> ABOUT THIS TASK
Reproduce only the lines of the material below that start at the line containing "Given: Click the $2.59 fees and tax amount" and stop at the line containing "Given: Click the 450円 price in the 4GB row". Keep both end lines.

> DATASET RECORDS
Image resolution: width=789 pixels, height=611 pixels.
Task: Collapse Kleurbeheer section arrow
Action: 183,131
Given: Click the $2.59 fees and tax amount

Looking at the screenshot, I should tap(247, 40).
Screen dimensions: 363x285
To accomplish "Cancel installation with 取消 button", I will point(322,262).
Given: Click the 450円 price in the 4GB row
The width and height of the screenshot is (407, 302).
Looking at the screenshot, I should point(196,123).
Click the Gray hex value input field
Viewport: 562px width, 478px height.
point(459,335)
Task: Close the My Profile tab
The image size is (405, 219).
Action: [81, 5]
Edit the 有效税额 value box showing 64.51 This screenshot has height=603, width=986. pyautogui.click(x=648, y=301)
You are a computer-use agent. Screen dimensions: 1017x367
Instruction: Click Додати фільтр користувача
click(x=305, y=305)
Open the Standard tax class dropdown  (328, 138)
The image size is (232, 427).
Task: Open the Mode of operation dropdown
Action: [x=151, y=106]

--

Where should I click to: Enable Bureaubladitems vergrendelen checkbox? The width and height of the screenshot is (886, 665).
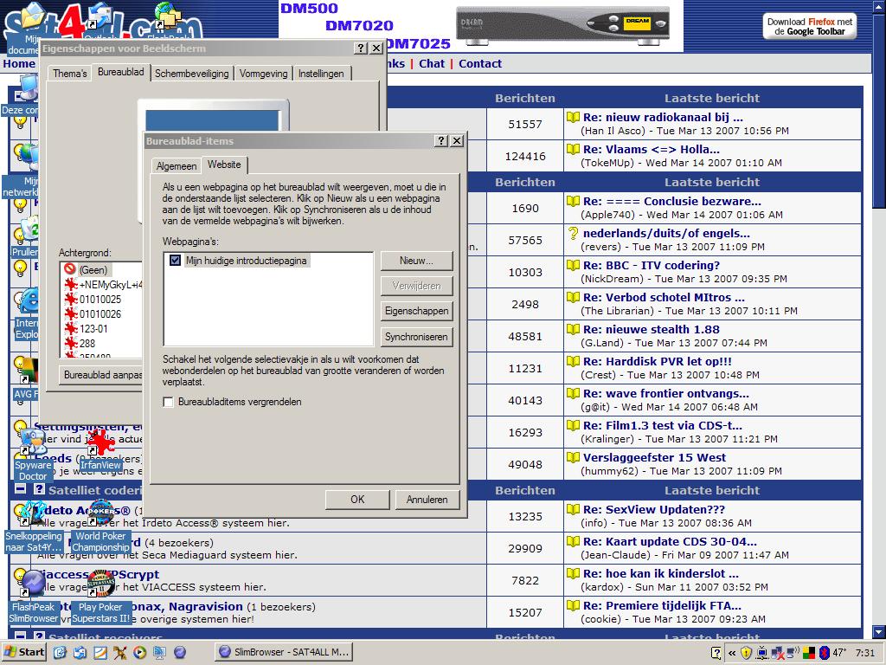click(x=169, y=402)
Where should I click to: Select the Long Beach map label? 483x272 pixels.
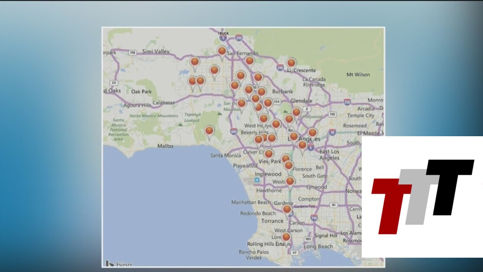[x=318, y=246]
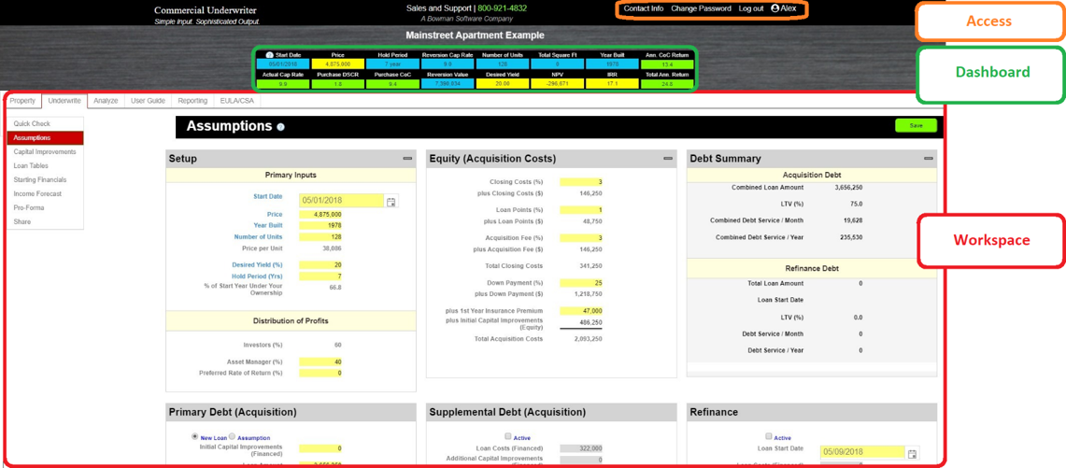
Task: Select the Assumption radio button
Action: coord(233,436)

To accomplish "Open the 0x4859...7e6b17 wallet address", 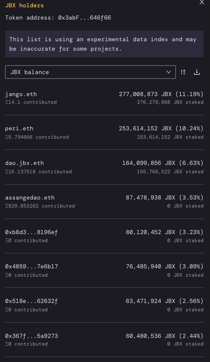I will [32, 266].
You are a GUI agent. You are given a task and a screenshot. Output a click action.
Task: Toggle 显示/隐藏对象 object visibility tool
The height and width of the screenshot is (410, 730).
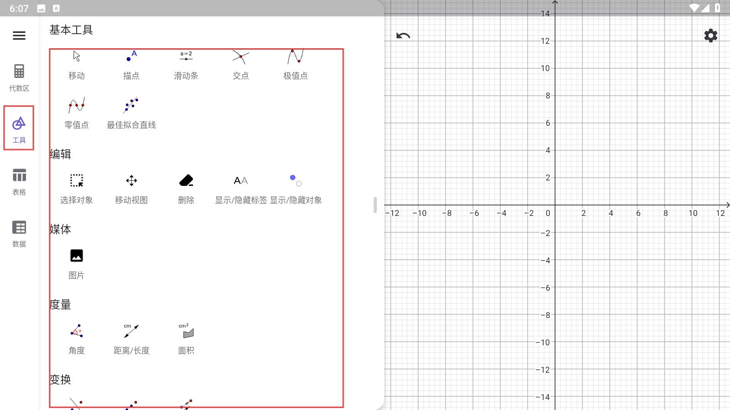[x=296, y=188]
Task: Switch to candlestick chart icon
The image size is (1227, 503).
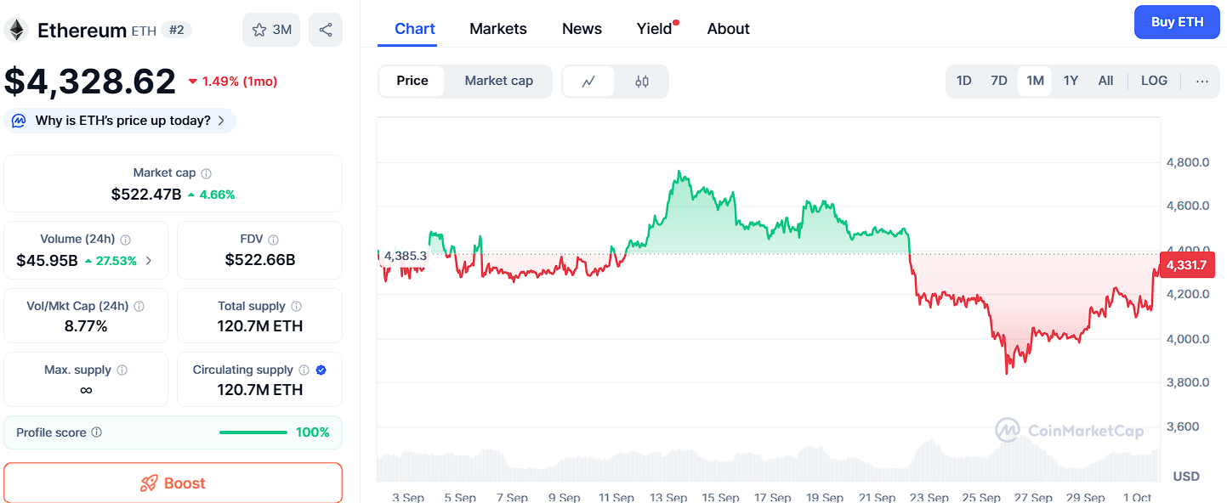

> ANSWER BELOW
Given: Click the $2.59 fees and tax amount

Looking at the screenshot, I should tap(247, 40).
Screen dimensions: 363x285
To accomplish "Cancel installation with 取消 button", I will point(322,262).
Given: Click the 450円 price in the 4GB row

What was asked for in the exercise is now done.